• [Work to complete] Look through the data below and, wherever a line carries the word "computer", please copy that line.

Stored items
────────

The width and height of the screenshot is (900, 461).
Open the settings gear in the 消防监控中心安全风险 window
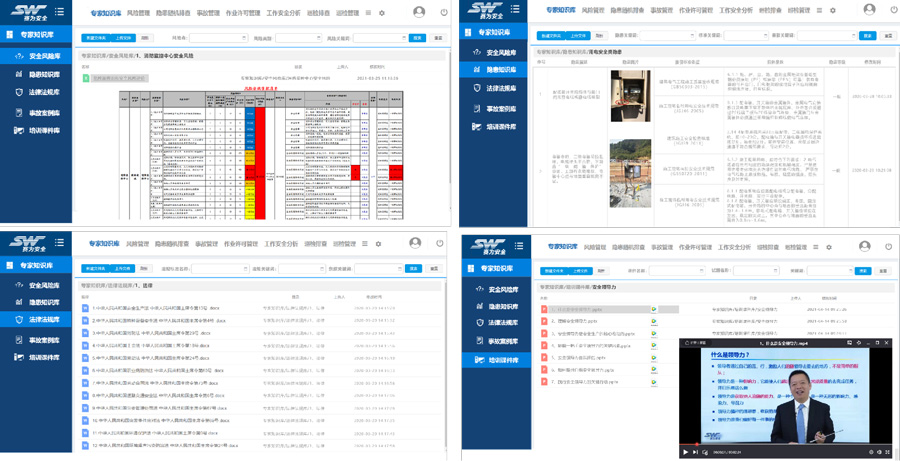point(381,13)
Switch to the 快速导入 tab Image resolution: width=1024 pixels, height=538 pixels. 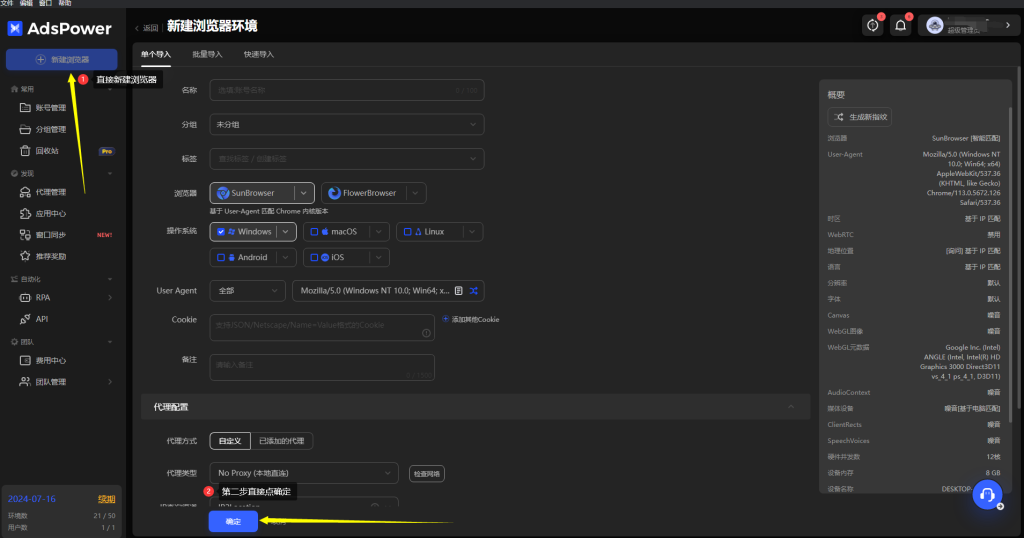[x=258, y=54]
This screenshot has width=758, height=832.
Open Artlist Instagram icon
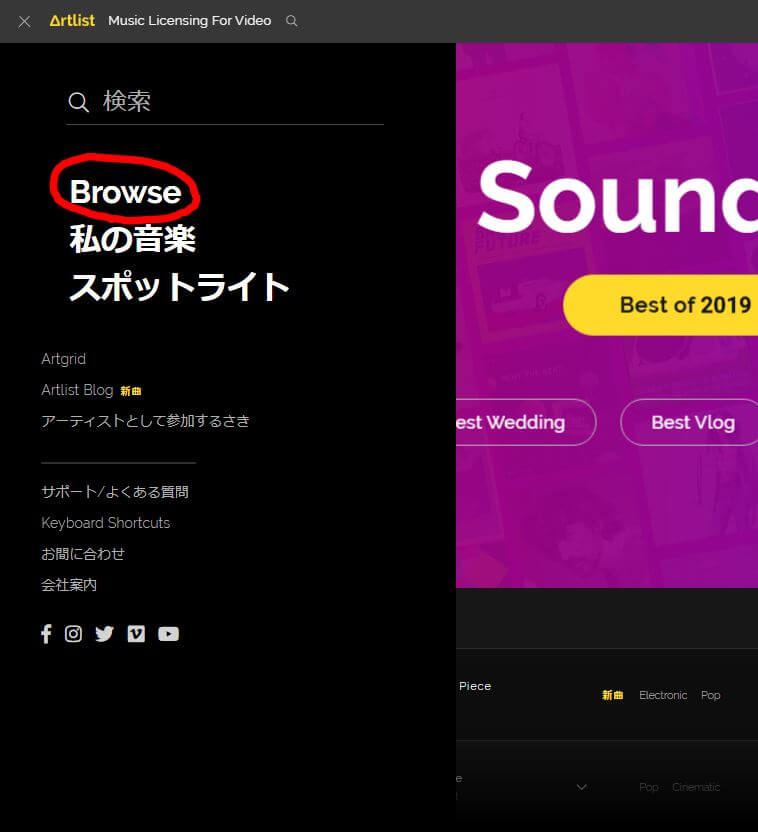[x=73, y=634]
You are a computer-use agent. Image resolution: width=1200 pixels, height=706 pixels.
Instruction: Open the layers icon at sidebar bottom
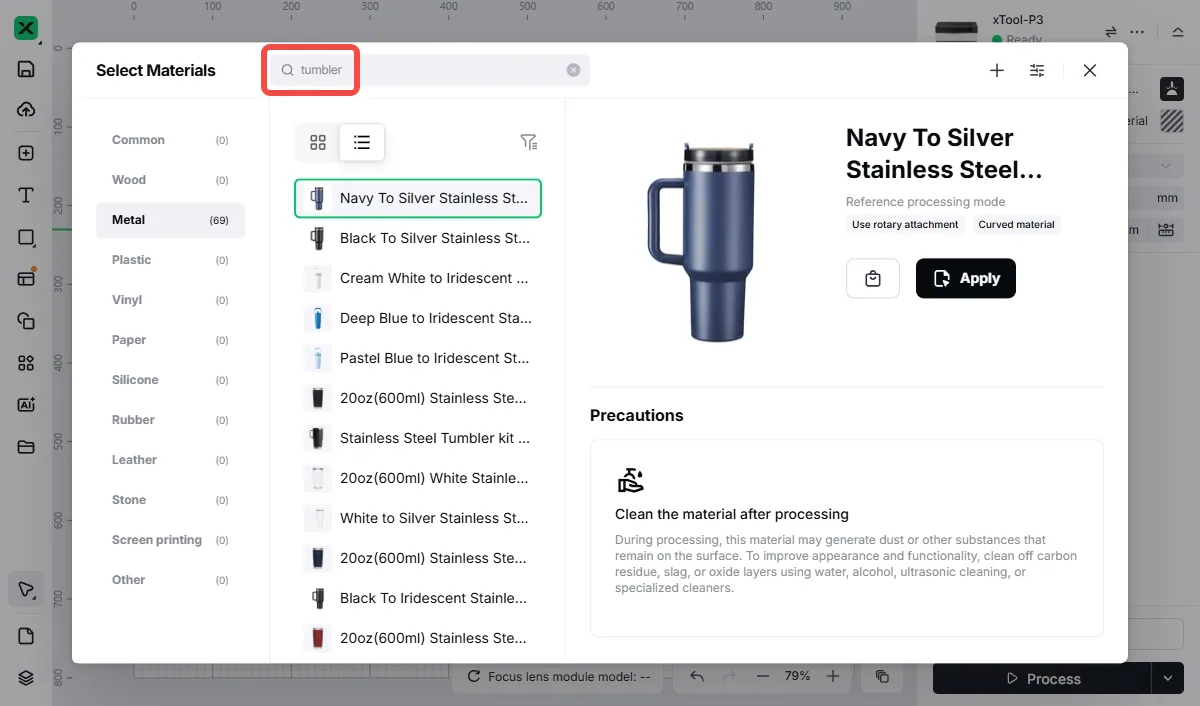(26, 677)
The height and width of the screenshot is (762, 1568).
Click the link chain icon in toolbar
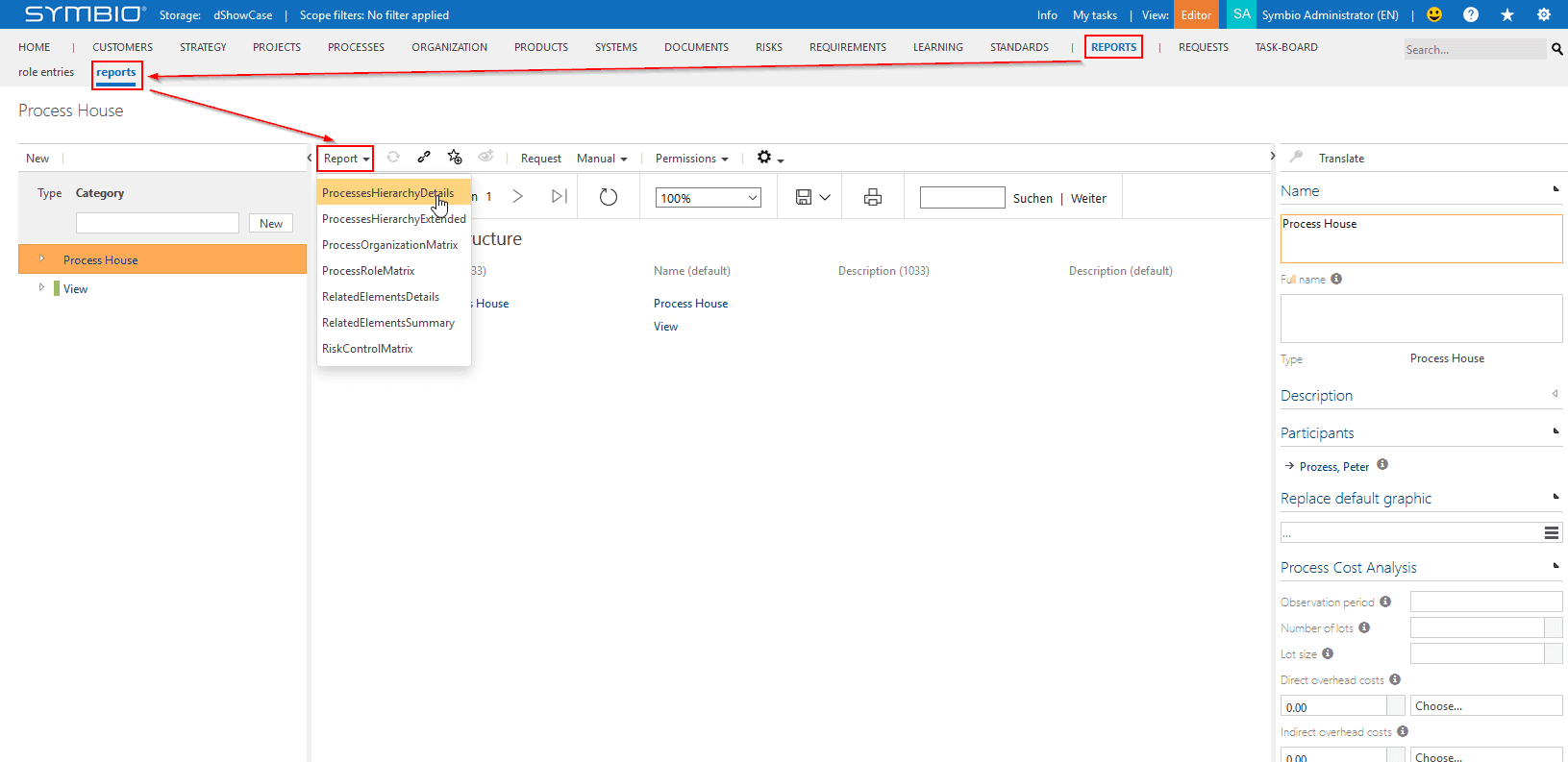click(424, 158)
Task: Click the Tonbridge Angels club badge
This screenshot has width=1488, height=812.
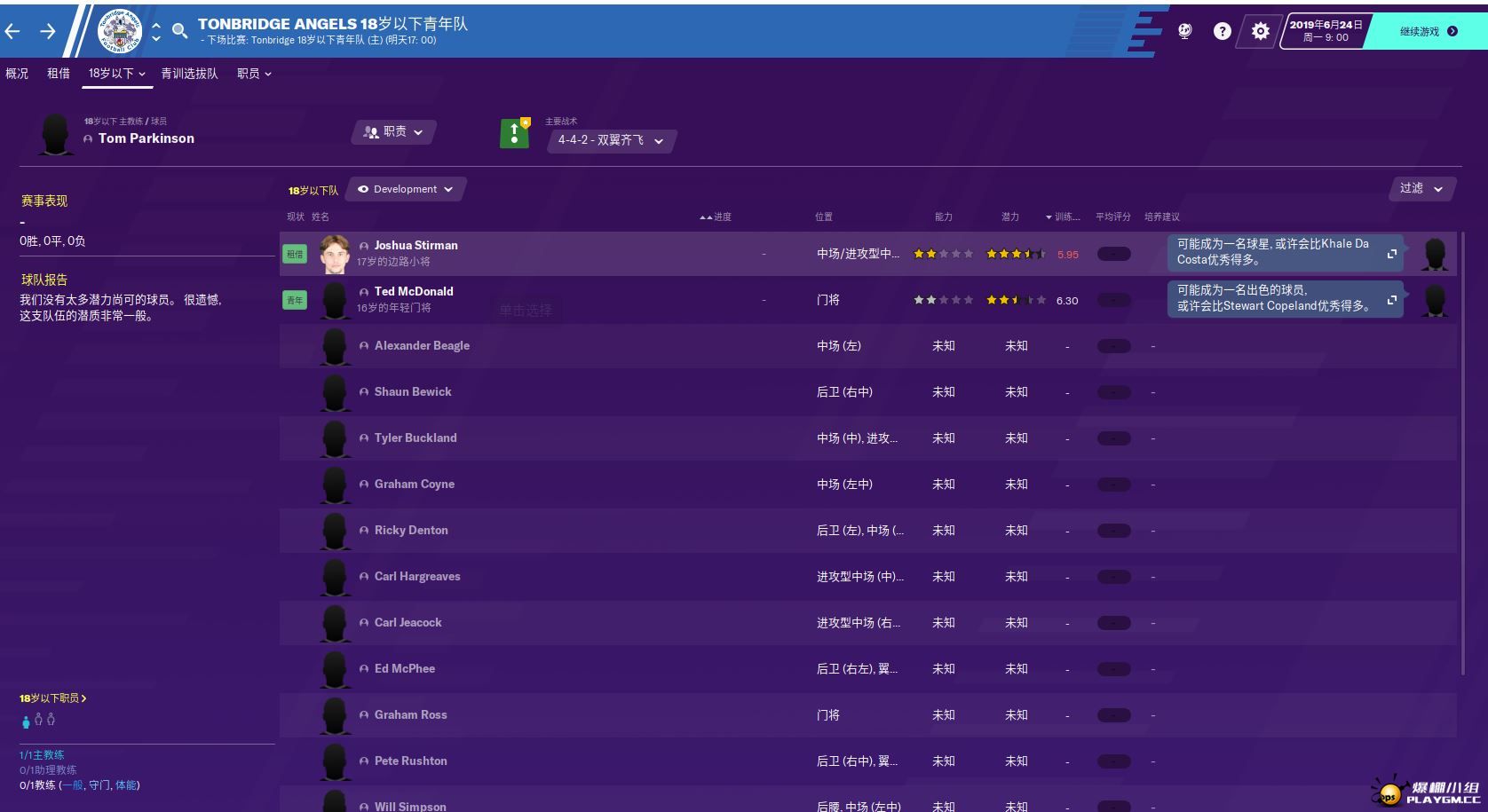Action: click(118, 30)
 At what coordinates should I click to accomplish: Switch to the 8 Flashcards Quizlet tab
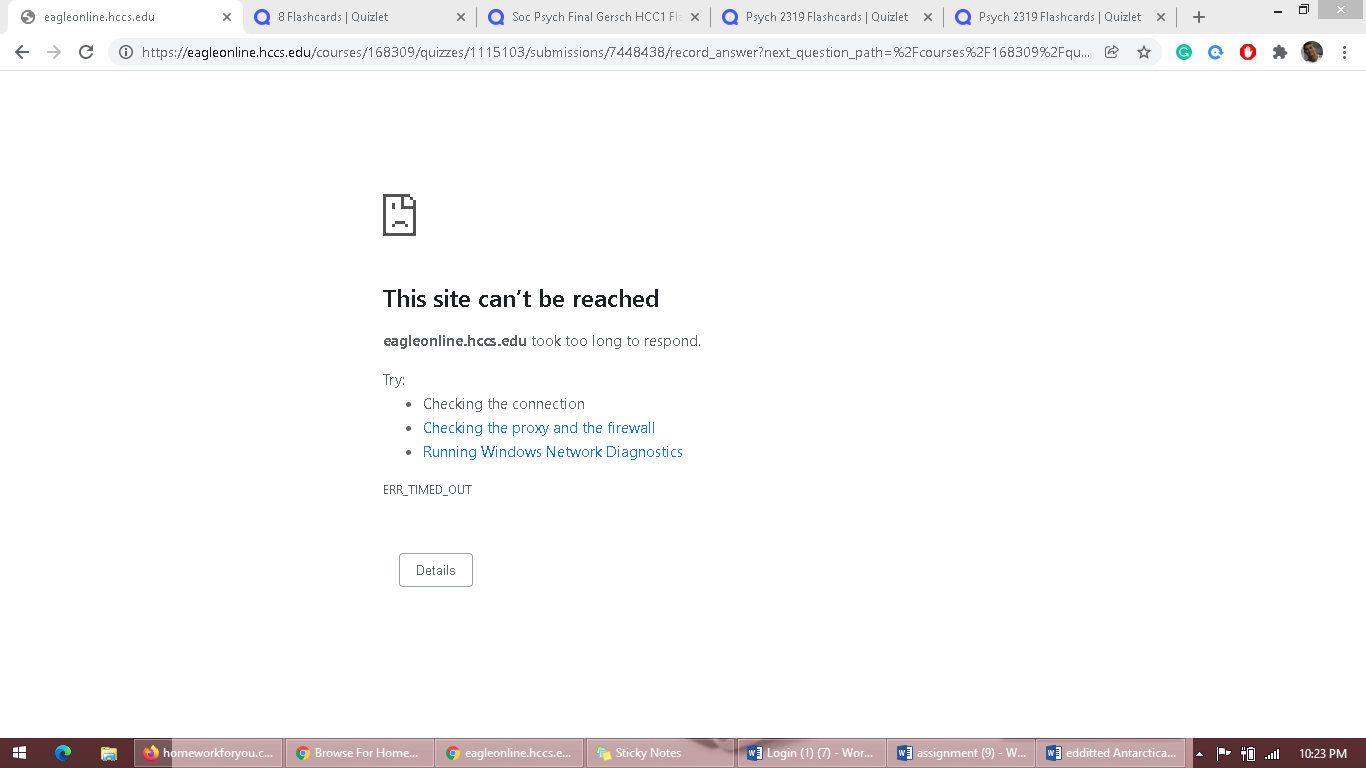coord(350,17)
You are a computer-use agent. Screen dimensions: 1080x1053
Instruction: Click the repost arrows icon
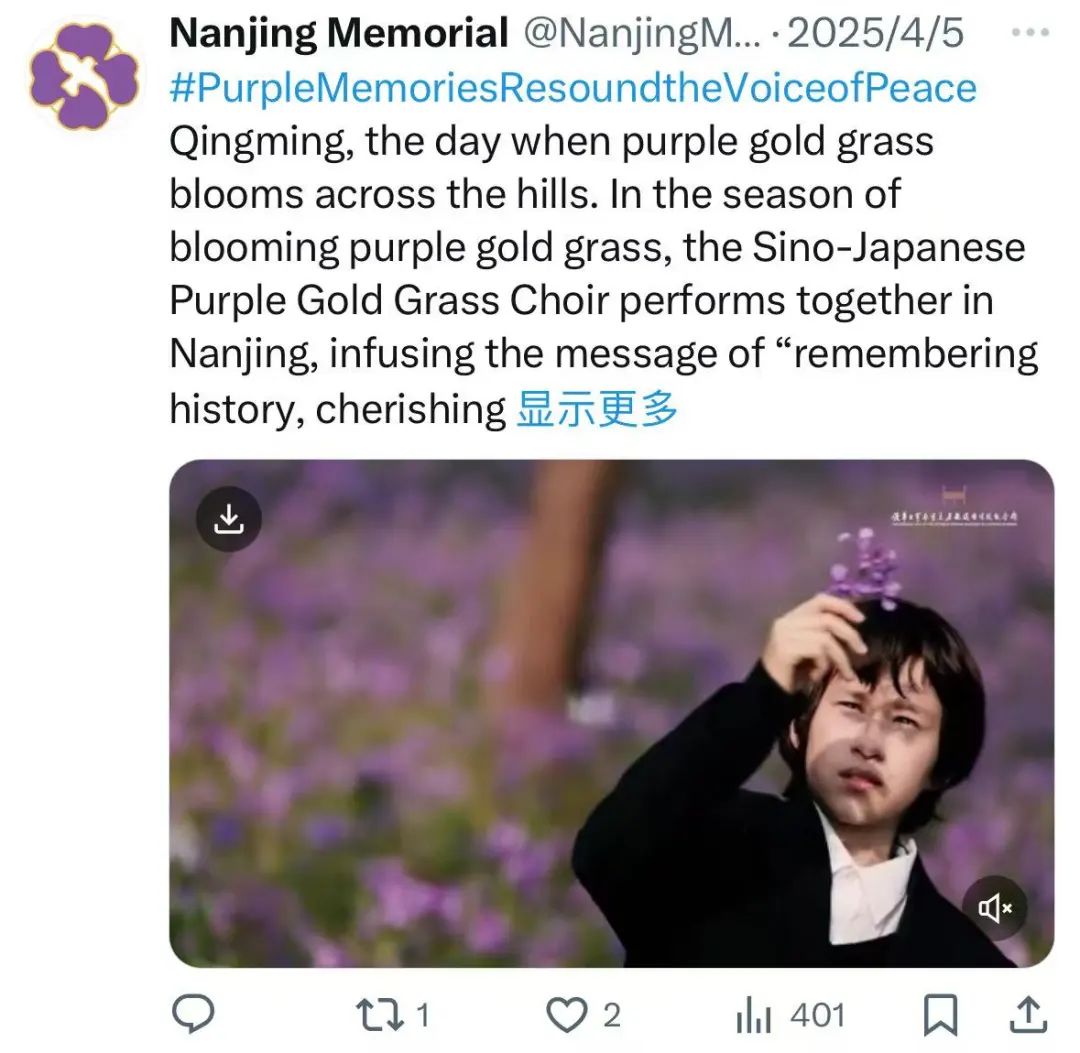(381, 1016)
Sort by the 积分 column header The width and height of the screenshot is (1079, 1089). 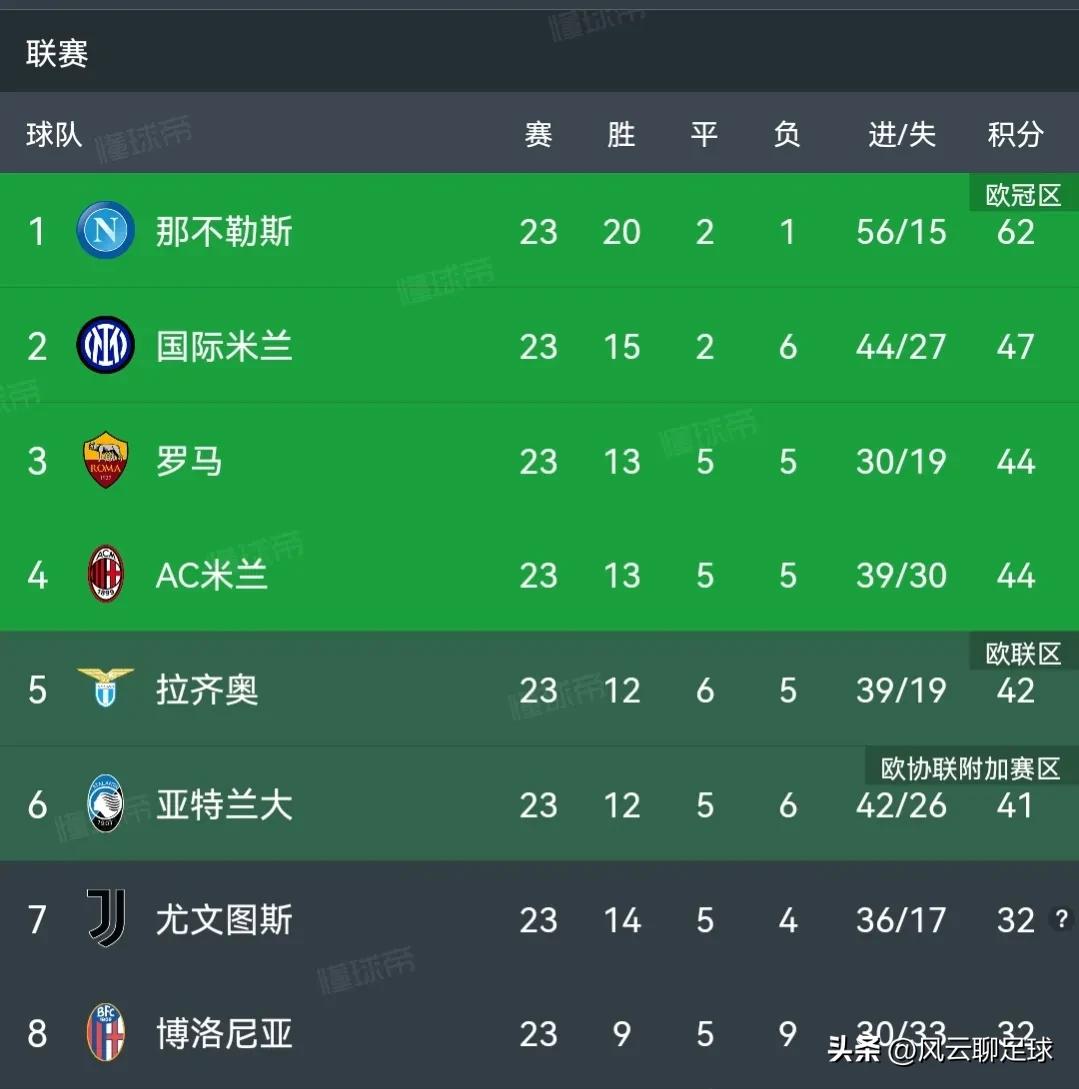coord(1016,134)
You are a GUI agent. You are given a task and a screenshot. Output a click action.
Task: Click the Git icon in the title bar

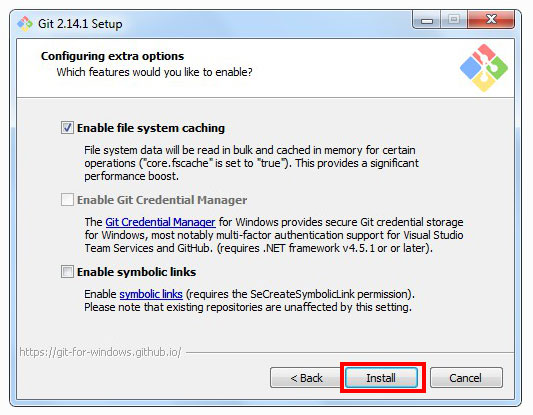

────────

• [Completed task]
You are a computer-use agent. Image resolution: width=1200 pixels, height=706 pixels.
You are a computer-use agent. Screen dimensions: 1080x1053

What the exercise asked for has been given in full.